The Missing Children of Yosemite National Park
Strange circumstances surround the missing children.
The statistics for people that go missing in national parks across the US stands in the thousands. According to NamUs (National Missing and Unidentified Persons System), more than 600,000 persons go missing in the United States every year.
Between 89 percent to 92 percent of those missing people are recovered every year, either alive or deceased. How many of those disappear in the wild is unclear.
Shockingly, neither the Department of the Interior, which oversees the National Park Service or the Department of Agriculture’s US Forest Service keeps track.
Strangely, the most reliable information on missing people in the wild comes from Bigfoot hunters. In 2011, David Paulides, founder of the North America Bigfoot Search, launched a database of wildland disappearances that occurred under “mysterious circumstances.”
From his research, there are at least 1,600 people, currently missing in the wild somewhere in the United States.
When looking into the disappearance of children and adults, some taken from broad daylight, it is easy to plot clusters of them. Certain areas produce more missing people than others. Yosemite National Park hosts one of these clusters.
The history of Yosemite Park, however, is by far the more interesting with bizarre sightings, experiences and legends connected to it. One of the most disturbing is the large number of missing children that are associated with the park. The figure is in the hundreds. If this is not concern enough, the supernatural circumstances that led to their disappearance are.
The Child Disappearances
In some cases, the disappearances can be explained by mental health issues, bad weather, animal attacks and the regular dangers associated with being outside. Elisa Lam, being a popular case that involved a young woman who was in the middle of a manic episode. There are also the people that run away and don't want to be found.
Bodies are often found in previously searched areas. Without clothing or footwear, even when hypothermia has been ruled out.
The disappearances are both baffling and on many occasions not reported by the national park system. Hundreds of missing children, some who were never seen again, and many with bizarre stories to tell.
There are other similarities as well as the location when you look into these disappearances. Most of the children are under the age of ten. There are no visible signs of a struggle at the scene. When dogs are brought in to find the missing person, they can't find or follow the scent, if they do the scent always leads investigators up the mountain.
When Children are Found
When survivors are found they are normally very far from the abduction certainly outside normal search limits. A retired investigator who looked into this stated Sometimes these kids that I write about are found, like a 2 or 3-year-old, are found 10–15 miles from the point they were last seen
In January 2019, a 3-year-old boy named Casey Hathaway disappeared near his great-grandmother’s home in rural North Carolina. Temperatures dropped below freezing and rain blew sideways. Three days later, the boy was found alive, entangled in briars a quarter of a mile from where he went missing.
Other children have been found in areas that have previously been searched by several volunteers on numerous occasions.

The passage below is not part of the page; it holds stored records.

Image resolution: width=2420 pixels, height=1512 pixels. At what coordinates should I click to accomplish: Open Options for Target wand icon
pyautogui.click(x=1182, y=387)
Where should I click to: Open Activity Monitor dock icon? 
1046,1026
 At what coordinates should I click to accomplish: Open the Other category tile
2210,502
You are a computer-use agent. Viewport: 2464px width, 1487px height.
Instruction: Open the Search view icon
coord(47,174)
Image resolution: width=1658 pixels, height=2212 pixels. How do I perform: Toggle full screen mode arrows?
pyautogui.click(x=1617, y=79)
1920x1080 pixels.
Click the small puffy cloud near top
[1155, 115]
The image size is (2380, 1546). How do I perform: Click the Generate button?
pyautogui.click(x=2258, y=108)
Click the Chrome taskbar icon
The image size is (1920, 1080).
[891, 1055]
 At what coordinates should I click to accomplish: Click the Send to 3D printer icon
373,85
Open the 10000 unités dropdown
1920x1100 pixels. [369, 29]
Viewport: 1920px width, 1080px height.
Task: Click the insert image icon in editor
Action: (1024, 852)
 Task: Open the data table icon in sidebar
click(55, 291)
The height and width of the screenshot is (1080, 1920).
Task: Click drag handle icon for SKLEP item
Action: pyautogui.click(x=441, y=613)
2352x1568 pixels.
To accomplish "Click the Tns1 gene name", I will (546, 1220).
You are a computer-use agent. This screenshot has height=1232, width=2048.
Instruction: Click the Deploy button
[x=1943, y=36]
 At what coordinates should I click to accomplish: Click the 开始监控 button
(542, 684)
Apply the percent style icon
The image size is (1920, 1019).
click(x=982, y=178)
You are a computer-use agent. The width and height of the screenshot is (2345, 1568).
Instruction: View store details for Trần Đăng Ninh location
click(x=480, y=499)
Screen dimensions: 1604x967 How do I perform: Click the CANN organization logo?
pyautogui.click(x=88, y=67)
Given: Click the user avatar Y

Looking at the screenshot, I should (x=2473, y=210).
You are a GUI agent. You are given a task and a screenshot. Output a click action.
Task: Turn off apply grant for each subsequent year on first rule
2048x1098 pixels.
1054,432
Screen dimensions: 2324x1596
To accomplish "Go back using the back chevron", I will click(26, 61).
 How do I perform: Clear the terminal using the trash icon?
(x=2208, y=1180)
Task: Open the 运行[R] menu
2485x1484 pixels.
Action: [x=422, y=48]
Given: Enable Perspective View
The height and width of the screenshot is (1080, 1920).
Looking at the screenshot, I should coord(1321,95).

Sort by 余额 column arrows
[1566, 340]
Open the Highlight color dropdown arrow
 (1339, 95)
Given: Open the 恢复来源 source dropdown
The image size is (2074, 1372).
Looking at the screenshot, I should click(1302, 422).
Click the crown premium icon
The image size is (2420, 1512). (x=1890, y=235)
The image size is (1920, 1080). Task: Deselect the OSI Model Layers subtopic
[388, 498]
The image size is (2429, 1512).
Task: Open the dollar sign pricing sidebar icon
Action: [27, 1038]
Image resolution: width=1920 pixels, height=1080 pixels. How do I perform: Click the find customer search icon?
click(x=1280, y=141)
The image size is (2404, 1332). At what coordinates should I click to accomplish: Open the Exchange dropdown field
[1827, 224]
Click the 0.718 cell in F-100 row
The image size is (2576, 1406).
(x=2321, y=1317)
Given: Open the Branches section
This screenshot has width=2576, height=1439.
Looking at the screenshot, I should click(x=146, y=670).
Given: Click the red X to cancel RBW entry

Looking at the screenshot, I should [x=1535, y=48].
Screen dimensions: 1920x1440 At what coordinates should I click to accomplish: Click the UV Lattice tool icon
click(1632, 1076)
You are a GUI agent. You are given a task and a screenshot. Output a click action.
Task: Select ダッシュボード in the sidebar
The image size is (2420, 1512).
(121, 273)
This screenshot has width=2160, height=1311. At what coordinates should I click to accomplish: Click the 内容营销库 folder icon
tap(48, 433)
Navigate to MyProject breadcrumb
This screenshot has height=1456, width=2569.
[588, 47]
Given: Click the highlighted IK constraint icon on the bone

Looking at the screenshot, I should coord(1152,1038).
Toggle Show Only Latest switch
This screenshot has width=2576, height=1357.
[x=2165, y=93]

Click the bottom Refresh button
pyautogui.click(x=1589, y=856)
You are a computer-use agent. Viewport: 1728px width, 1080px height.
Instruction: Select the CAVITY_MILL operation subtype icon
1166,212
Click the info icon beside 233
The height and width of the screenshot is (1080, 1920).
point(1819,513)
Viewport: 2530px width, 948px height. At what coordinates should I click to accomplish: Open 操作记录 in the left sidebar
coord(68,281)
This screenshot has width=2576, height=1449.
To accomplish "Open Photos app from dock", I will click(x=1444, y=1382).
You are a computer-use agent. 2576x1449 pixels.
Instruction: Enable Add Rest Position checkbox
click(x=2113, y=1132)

Children have even been rescued from the other side of the mountain ranges.
These children have travelled huge distance in harsh landscapes in severe weather. Seasoned professionals would find these journeys difficult. Adults have tried to recreate their journey's and failed.
The missing children cases in Yosemite get even more baffling. The surviving children tell stories of friendly bears or big wolves who took care of them. Leading some to suggest Bigfoot picks them up and travels with them. How else could you explain children travelling so far on foot?
What Happens in Yosemite National Park?
Who took these children and what happened to them has long been debated. Some people will point to Bigfoot, others will suggest alien abduction. Are the children the victims of a less supernatural answer such as child abduction gangs? The cases remain a mystery.
The cases are made harder to solve as the parks are reluctant to report the missing persons, fearing it would harm their tourist trade. National parks like Yosemite operate almost as sovereign states. When somebody goes missing in their territory, they’re not inclined to seek help from outside government agencies.
Thankfully some of these children are found and returned safe and sound. My heart breaks for those parents who do not have this conclusion.